_Exercise prompt_
Repeat the whole listing, keeping each line as it is.

————————

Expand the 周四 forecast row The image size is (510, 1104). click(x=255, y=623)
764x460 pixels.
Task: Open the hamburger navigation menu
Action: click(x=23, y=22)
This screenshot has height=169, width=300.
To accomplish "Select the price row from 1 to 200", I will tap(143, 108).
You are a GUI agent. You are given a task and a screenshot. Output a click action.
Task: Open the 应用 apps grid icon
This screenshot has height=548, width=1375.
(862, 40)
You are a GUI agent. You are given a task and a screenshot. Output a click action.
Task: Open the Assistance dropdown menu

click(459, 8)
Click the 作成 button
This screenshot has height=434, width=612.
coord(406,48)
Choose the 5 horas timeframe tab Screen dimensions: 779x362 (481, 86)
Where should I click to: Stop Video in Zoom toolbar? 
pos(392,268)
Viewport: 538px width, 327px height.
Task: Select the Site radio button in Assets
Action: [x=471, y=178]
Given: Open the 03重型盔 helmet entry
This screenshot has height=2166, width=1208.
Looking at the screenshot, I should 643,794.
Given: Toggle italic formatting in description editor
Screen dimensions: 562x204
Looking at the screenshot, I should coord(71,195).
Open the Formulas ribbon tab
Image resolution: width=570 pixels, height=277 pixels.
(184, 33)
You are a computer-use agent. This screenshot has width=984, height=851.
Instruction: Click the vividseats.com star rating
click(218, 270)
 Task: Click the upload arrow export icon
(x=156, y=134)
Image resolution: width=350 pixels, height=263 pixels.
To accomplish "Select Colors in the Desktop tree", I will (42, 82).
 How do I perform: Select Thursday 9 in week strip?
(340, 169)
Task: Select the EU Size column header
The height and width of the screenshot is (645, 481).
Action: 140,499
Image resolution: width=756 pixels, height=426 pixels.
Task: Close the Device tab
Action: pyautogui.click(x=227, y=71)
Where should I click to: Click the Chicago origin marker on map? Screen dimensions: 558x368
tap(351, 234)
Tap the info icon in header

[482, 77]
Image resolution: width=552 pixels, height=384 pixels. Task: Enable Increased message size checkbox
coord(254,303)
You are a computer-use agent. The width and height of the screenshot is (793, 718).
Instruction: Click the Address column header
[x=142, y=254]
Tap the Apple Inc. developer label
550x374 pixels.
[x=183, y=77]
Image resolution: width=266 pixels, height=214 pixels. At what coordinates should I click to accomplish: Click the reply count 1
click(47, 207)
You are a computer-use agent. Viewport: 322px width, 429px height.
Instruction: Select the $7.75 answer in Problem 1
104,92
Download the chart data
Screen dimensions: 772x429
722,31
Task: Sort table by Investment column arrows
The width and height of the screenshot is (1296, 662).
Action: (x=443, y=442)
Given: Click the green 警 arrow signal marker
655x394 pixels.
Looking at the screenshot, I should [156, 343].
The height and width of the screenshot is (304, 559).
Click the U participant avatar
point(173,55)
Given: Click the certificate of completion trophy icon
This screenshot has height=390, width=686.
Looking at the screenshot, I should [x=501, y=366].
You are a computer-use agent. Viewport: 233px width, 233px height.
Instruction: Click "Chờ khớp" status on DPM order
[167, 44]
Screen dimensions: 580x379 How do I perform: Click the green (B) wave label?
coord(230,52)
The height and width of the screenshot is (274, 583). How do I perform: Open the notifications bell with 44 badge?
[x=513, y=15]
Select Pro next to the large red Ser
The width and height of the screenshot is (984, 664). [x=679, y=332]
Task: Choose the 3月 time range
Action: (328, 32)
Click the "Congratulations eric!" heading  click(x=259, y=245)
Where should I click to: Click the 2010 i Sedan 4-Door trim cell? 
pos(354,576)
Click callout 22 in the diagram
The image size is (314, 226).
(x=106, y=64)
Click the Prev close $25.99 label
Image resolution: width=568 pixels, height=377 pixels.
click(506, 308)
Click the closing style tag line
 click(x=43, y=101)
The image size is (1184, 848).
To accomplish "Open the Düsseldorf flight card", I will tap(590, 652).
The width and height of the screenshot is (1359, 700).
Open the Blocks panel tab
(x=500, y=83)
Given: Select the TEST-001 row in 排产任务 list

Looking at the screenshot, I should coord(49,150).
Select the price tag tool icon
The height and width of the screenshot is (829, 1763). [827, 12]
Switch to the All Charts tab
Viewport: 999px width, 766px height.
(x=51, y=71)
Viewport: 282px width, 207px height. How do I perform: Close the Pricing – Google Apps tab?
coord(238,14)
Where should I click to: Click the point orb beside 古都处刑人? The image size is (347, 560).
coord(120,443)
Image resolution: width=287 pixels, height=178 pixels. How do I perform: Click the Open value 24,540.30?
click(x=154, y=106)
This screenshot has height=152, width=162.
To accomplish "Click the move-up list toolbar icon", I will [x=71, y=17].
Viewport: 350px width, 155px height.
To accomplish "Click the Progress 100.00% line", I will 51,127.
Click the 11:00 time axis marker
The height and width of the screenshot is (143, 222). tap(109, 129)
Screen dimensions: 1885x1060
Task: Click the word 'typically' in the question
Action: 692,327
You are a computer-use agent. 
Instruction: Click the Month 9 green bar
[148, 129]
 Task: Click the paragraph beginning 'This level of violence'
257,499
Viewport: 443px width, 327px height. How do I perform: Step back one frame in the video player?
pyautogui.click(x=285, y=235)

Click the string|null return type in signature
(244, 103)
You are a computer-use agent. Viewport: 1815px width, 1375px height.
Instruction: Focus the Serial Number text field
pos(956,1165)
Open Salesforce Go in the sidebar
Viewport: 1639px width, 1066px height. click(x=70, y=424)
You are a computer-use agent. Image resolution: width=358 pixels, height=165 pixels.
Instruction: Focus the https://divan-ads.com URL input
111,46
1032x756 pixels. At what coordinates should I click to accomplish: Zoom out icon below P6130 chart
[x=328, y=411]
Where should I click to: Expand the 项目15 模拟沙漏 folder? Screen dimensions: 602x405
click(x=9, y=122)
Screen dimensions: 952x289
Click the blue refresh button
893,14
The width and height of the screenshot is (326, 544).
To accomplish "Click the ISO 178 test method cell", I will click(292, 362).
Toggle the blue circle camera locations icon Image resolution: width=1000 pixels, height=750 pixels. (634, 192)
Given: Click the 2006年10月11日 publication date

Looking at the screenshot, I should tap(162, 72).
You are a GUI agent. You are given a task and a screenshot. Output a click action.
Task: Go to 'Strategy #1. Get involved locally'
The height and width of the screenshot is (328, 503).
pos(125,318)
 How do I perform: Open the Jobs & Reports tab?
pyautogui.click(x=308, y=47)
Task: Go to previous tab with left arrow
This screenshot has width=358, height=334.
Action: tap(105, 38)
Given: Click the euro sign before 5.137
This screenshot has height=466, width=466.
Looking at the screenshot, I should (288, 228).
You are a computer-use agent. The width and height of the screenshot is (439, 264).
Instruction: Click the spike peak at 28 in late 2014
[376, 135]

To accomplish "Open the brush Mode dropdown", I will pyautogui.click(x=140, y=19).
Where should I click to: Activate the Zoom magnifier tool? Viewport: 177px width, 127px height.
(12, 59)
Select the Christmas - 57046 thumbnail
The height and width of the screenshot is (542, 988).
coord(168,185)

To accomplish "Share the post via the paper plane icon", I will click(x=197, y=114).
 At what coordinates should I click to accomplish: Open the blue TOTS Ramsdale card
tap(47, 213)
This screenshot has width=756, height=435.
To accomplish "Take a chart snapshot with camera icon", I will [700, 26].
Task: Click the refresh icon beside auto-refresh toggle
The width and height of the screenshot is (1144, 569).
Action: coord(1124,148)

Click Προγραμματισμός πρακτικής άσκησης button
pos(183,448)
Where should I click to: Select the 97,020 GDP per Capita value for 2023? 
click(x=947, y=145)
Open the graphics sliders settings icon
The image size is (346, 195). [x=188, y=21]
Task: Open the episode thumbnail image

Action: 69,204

————————

_Exercise output_
Expand the 周四 forecast row The image size is (510, 1104). click(x=255, y=623)
764x460 pixels.
Task: Open the hamburger navigation menu
Action: click(x=23, y=22)
This screenshot has height=169, width=300.
To accomplish "Select the price row from 1 to 200", I will tap(143, 108).
You are a GUI agent. You are given a task and a screenshot. Output a click action.
Task: Open the 应用 apps grid icon
This screenshot has height=548, width=1375.
(862, 40)
You are a GUI agent. You are given a task and a screenshot. Output a click action.
Task: Open the Assistance dropdown menu

click(459, 8)
Click the 作成 button
This screenshot has height=434, width=612.
coord(406,48)
Choose the 5 horas timeframe tab Screen dimensions: 779x362 (481, 86)
Where should I click to: Stop Video in Zoom toolbar? 
pos(392,268)
Viewport: 538px width, 327px height.
Task: Select the Site radio button in Assets
Action: [x=471, y=178]
Given: Open the 03重型盔 helmet entry
This screenshot has height=2166, width=1208.
Looking at the screenshot, I should 643,794.
Given: Toggle italic formatting in description editor
Screen dimensions: 562x204
Looking at the screenshot, I should coord(71,195).
Open the Formulas ribbon tab
Image resolution: width=570 pixels, height=277 pixels.
(184, 33)
You are a computer-use agent. This screenshot has width=984, height=851.
Instruction: Click the vividseats.com star rating
click(218, 270)
 Task: Click the upload arrow export icon
(x=156, y=134)
Image resolution: width=350 pixels, height=263 pixels.
To accomplish "Select Colors in the Desktop tree", I will (42, 82).
 How do I perform: Select Thursday 9 in week strip?
(340, 169)
Task: Select the EU Size column header
The height and width of the screenshot is (645, 481).
Action: 140,499
Image resolution: width=756 pixels, height=426 pixels.
Task: Close the Device tab
Action: pyautogui.click(x=227, y=71)
Where should I click to: Click the Chicago origin marker on map? Screen dimensions: 558x368
tap(351, 234)
Tap the info icon in header

[482, 77]
Image resolution: width=552 pixels, height=384 pixels. Task: Enable Increased message size checkbox
coord(254,303)
You are a computer-use agent. The width and height of the screenshot is (793, 718).
Instruction: Click the Address column header
[x=142, y=254]
Tap the Apple Inc. developer label
550x374 pixels.
[x=183, y=77]
Image resolution: width=266 pixels, height=214 pixels. At what coordinates should I click to accomplish: Click the reply count 1
click(47, 207)
You are a computer-use agent. Viewport: 322px width, 429px height.
Instruction: Select the $7.75 answer in Problem 1
104,92
Download the chart data
Screen dimensions: 772x429
722,31
Task: Sort table by Investment column arrows
The width and height of the screenshot is (1296, 662).
Action: (x=443, y=442)
Given: Click the green 警 arrow signal marker
655x394 pixels.
Looking at the screenshot, I should [156, 343].
The height and width of the screenshot is (304, 559).
Click the U participant avatar
point(173,55)
Given: Click the certificate of completion trophy icon
This screenshot has height=390, width=686.
Looking at the screenshot, I should [x=501, y=366].
You are a computer-use agent. Viewport: 233px width, 233px height.
Instruction: Click "Chờ khớp" status on DPM order
[167, 44]
Screen dimensions: 580x379 How do I perform: Click the green (B) wave label?
coord(230,52)
The height and width of the screenshot is (274, 583). How do I perform: Open the notifications bell with 44 badge?
[x=513, y=15]
Select Pro next to the large red Ser
The width and height of the screenshot is (984, 664). [x=679, y=332]
Task: Choose the 3月 time range
Action: (328, 32)
Click the "Congratulations eric!" heading  click(x=259, y=245)
Where should I click to: Click the 2010 i Sedan 4-Door trim cell? 
pos(354,576)
Click callout 22 in the diagram
The image size is (314, 226).
(x=106, y=64)
Click the Prev close $25.99 label
Image resolution: width=568 pixels, height=377 pixels.
click(506, 308)
Click the closing style tag line
 click(x=43, y=101)
The image size is (1184, 848).
To accomplish "Open the Düsseldorf flight card", I will tap(590, 652).
The width and height of the screenshot is (1359, 700).
Open the Blocks panel tab
(x=500, y=83)
Given: Select the TEST-001 row in 排产任务 list

Looking at the screenshot, I should coord(49,150).
Select the price tag tool icon
The height and width of the screenshot is (829, 1763). [827, 12]
Switch to the All Charts tab
Viewport: 999px width, 766px height.
(x=51, y=71)
Viewport: 282px width, 207px height. How do I perform: Close the Pricing – Google Apps tab?
coord(238,14)
Where should I click to: Click the point orb beside 古都处刑人? The image size is (347, 560).
coord(120,443)
Image resolution: width=287 pixels, height=178 pixels. How do I perform: Click the Open value 24,540.30?
click(x=154, y=106)
This screenshot has height=152, width=162.
To accomplish "Click the move-up list toolbar icon", I will [x=71, y=17].
Viewport: 350px width, 155px height.
To accomplish "Click the Progress 100.00% line", I will 51,127.
Click the 11:00 time axis marker
The height and width of the screenshot is (143, 222). tap(109, 129)
Screen dimensions: 1885x1060
Task: Click the word 'typically' in the question
Action: 692,327
You are a computer-use agent. 
Instruction: Click the Month 9 green bar
[148, 129]
 Task: Click the paragraph beginning 'This level of violence'
257,499
Viewport: 443px width, 327px height. How do I perform: Step back one frame in the video player?
pyautogui.click(x=285, y=235)

Click the string|null return type in signature
(244, 103)
You are a computer-use agent. Viewport: 1815px width, 1375px height.
Instruction: Focus the Serial Number text field
pos(956,1165)
Open Salesforce Go in the sidebar
Viewport: 1639px width, 1066px height. click(x=70, y=424)
You are a computer-use agent. Image resolution: width=358 pixels, height=165 pixels.
Instruction: Focus the https://divan-ads.com URL input
111,46
1032x756 pixels. At what coordinates should I click to accomplish: Zoom out icon below P6130 chart
[x=328, y=411]
Where should I click to: Expand the 项目15 模拟沙漏 folder? Screen dimensions: 602x405
click(x=9, y=122)
Screen dimensions: 952x289
Click the blue refresh button
893,14
The width and height of the screenshot is (326, 544).
To accomplish "Click the ISO 178 test method cell", I will click(292, 362).
Toggle the blue circle camera locations icon Image resolution: width=1000 pixels, height=750 pixels. (634, 192)
Given: Click the 2006年10月11日 publication date

Looking at the screenshot, I should tap(162, 72).
You are a GUI agent. You are given a task and a screenshot. Output a click action.
Task: Go to 'Strategy #1. Get involved locally'
The height and width of the screenshot is (328, 503).
pos(125,318)
 How do I perform: Open the Jobs & Reports tab?
pyautogui.click(x=308, y=47)
Task: Go to previous tab with left arrow
This screenshot has width=358, height=334.
Action: tap(105, 38)
Given: Click the euro sign before 5.137
This screenshot has height=466, width=466.
Looking at the screenshot, I should (288, 228).
You are a computer-use agent. The width and height of the screenshot is (439, 264).
Instruction: Click the spike peak at 28 in late 2014
[376, 135]

To accomplish "Open the brush Mode dropdown", I will pyautogui.click(x=140, y=19).
Where should I click to: Activate the Zoom magnifier tool? Viewport: 177px width, 127px height.
(12, 59)
Select the Christmas - 57046 thumbnail
The height and width of the screenshot is (542, 988).
coord(168,185)

To accomplish "Share the post via the paper plane icon", I will click(x=197, y=114).
 At what coordinates should I click to accomplish: Open the blue TOTS Ramsdale card
tap(47, 213)
This screenshot has width=756, height=435.
To accomplish "Take a chart snapshot with camera icon", I will [700, 26].
Task: Click the refresh icon beside auto-refresh toggle
The width and height of the screenshot is (1144, 569).
Action: coord(1124,148)

Click Προγραμματισμός πρακτικής άσκησης button
pos(183,448)
Where should I click to: Select the 97,020 GDP per Capita value for 2023? 
click(x=947, y=145)
Open the graphics sliders settings icon
The image size is (346, 195). [x=188, y=21]
Task: Open the episode thumbnail image

Action: 69,204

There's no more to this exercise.